▶ [FRAGMENTO DE LA PÁGINA]
La imagen comienza con un traveling que recorre un paraje vacío pero cargado con las evidencias del paso de una multitud. Papeles y botellas, cintitas y pañuelos rojos, puestos de venta a medio desmontar. La camára sigue mientras crece la presencia humana. Un plano secuencia realizado con la suficiente paciencia como para no apurarse y detenerse recién frente a una formación de nubes cargadas de electricidad que centellean al fondo del plano. La voz de un hombre en riguroso off relata cómo durante una tormenta el Gauchito Gil lo ayudó para llegar completamente seco cuando se dirigía a visitar la tumba del santito. Al fondo los rayos no dejan de caer. Así comienza Antonio Gil, el documental con el que la directora Lía Dansker no busca explicar el mito sino simplemente mostrar el fenómeno popular que se desarrolla en torno a él.
El film que se proyecta en el Cine Gaumont (Av. Rivadavia 1635) con funciones diarias a las 12:30, 17:30 y 20:30 y participó de la Competencia Argentina en la edición 2013 de BAFICI, aborda la figura del popular gauchito correntino afirmándose sobre el terreno de lo mítico y desde ahí narra utilizando un coro de voces anónimas. Las de los devotos que cada 8 de enero peregrinan hasta el santuario ubicado ubicado en las afueras de Mercedes, provincia de Corrientes, donde Antonio Gil fue asesinado en 1878. Esa ausencia de una identidad visible hace que las voces se vayan fundiendo en un discurso único pero plural, rico en las mismas contradicciones que dan forma al propio mito, como si en realidad hubieran sido dichas por una única entidad de mil cabezas.
La película fue rodada durante 10 años en los que Dansker filmó las peregrinaciones que al comienzo de cada año convocan a una multitud. Sin embargo la directora no aporta datos históricos definitivos ni pretende establecer un relato objetivo. En consonancia con los miles de fieles que peregrinan hasta el cruce de caminos donde se encuentra el santuario, Antonio Gil es pura subjetividad, más un acto de fe que una tesis. Las imágenes que la directora ha escogido incluyen las muestras de devoción de los fieles, pero también la presencia de oportunistas (vendedores ambulantes y buscavidas, pero también carteristas), quienes aprovechan para hacer sus trabajos. En el medio un ex intendente llama adictos a los fieles del gauchito: seguramente ha querido decir adeptos, pero el fallido pone al descubierto una mirada no exenta de temor y violencia respecto de un fenómeno tan masivo como popular que desafía a las instituciones de la fe tradicionales.

▶ [DATOS PROPORCIONADOS]
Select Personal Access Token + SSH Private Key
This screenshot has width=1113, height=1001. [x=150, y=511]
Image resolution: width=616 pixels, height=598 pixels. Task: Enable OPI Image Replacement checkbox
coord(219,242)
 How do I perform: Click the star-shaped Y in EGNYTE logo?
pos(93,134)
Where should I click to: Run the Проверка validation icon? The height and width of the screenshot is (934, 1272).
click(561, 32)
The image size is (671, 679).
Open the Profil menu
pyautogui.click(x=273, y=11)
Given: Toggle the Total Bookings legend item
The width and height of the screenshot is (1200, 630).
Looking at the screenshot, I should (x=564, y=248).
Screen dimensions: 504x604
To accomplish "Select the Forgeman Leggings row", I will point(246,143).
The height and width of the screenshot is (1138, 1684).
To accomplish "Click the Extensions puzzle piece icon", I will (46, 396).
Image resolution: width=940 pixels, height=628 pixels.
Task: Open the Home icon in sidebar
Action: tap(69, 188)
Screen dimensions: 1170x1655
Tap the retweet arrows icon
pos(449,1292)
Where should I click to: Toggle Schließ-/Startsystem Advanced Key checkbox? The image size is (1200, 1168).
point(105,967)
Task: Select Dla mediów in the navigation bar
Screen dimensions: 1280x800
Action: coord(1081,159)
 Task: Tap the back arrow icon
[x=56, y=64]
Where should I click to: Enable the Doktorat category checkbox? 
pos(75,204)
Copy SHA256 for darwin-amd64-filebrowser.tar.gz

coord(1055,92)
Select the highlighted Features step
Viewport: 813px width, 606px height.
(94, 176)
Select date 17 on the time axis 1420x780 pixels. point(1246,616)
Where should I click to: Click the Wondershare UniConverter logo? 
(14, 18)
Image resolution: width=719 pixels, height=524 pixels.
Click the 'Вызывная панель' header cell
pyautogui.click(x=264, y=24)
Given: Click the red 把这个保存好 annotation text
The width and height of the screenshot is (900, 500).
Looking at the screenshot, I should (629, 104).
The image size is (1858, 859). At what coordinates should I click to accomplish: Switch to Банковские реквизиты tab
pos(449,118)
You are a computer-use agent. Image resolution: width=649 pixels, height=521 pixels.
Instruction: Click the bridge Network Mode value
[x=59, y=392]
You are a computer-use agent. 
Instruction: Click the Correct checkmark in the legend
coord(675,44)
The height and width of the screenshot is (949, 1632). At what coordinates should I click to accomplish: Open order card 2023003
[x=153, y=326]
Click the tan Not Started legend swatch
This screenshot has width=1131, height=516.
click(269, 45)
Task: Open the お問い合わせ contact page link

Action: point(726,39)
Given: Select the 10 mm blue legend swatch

▶ [CONSIGNA] ¿Puedes editar el pasaje de la reseña sobre Antonio Gil que va entre "El film que" y "de mil cabezas.", ambos inclusive, cambiando "devotos" por "fieles"?

▶ [RESPUESTA]
El film que se proyecta en el Cine Gaumont (Av. Rivadavia 1635) con funciones diarias a las 12:30, 17:30 y 20:30 y participó de la Competencia Argentina en la edición 2013 de BAFICI, aborda la figura del popular gauchito correntino afirmándose sobre el terreno de lo mítico y desde ahí narra utilizando un coro de voces anónimas. Las de los fieles que cada 8 de enero peregrinan hasta el santuario ubicado ubicado en las afueras de Mercedes, provincia de Corrientes, donde Antonio Gil fue asesinado en 1878. Esa ausencia de una identidad visible hace que las voces se vayan fundiendo en un discurso único pero plural, rico en las mismas contradicciones que dan forma al propio mito, como si en realidad hubieran sido dichas por una única entidad de mil cabezas.